(Supplied text)
Segment Open
EU moves closer to easing ban on GMOs, approving strict laws governing their use.
The European Parliament has voted in favour of new rules to test and monitor the safety of GM crops. However, six countries have said GM approvals won’t be allowed until issues of traceability and labelling have been resolved.
The Parliament approved the new rules on genetically modified organisms (GMOs) by 338 votes to 52 with 85 abstentions on 14 February, which will include granting 10-year permits for GM crops to be grown and labelling for foodstuffs. However, the block on approvals could remain for years as France, Italy, Austria, Denmark, Greece and Luxembourg in a joint declaration said they will do “everything in their power” to prevent new authorisations until complementary rules on GM traceability and labelling are in place. This could take up to two years and, in any case, even though the EU can overrule these nations, it would probably be unwilling to on such a politically sensitive issue.
The new legislation updates a 1990 law on GMOs that politicians and the biotechnology industry agreed did not create a clear system for regulation. A moratorium on new authorisations for the commercial use of GMOs has been in place since 1999 (see related story) was due to come to an end in 2003, so a new ruling was essential. At present only around a dozen GM crops, mostly maize and soya, have been authorised for testing in the EU, but now David Bowe, the British Labour MEP responsible for introducing the draft legislation in the European Parliament, predicts the moratorium to be lifted shortly.
This would mean that GMO crops currently awaiting approval, such as herbicide-resistant maize, rapeseed and fodder beet, would get the green light. “We now have the toughest GM legislation in the world, there’s no doubt about that,” Bowe said, adding that he expected planting to be underway by this time next year.
Details of the new legislation include:
- a commitment to bring forward a proposal on labelling and traceability, which are essential for consumers as they can only take decisions on what they know, the paper says. The Commission is likely to say that the proposal will be presented in the course of 2001 and will provide appropriate traceability for products derived from GMOs, as well as supplementing the labelling regime in accordance with the White Paper on Food Safety;
- no restrictions on GM medicinal substances and compounds, provided that their voluntary release is not carried out for the purposes of placing them on the market, at which point the directive will apply and certain conditions will be required, including a risk assessment, consent prior to release, a surveillance plan and the provision of information;
- a requirement for the notification to GMO importing countries (see related story) including accurate information about the GMOs in order to gain consent for the import;
- public registration of GMOs released in the trial period, despite problems encountered in the UK with such registers (see related story);
- GMOs released for commercial purposes must have their locations notified to the competent authorities and made known to the public in a manner deemed appropriate by the authorities.
Segment Closed
(Exercise details) According to the article on the EU's GMO rules, why was a new ruling essential? The lines after this point can be left aside.

(Input data)
Segment Open
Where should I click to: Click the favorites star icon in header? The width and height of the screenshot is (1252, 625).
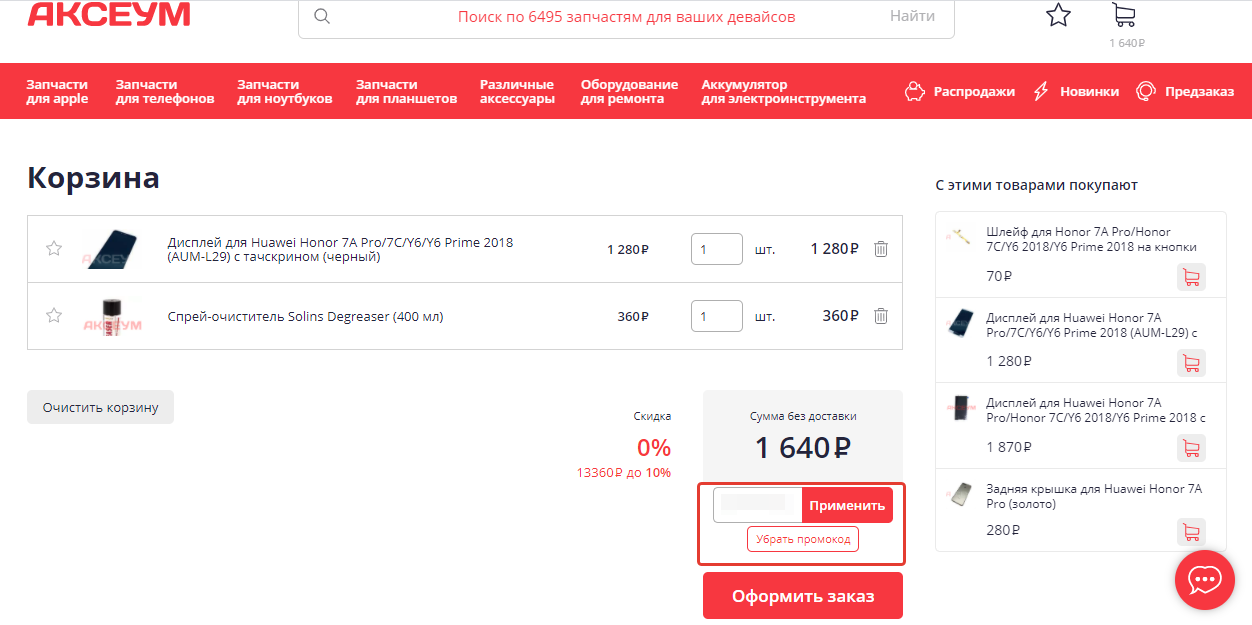[x=1058, y=15]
Segment Closed
(Expected answer) The 1990 law on GMOs was agreed by politicians and the biotechnology industry not to have created a clear system for regulation. The moratorium on new authorizations for commercial use of GMOs, in place since 1999, was also due to end in 2003.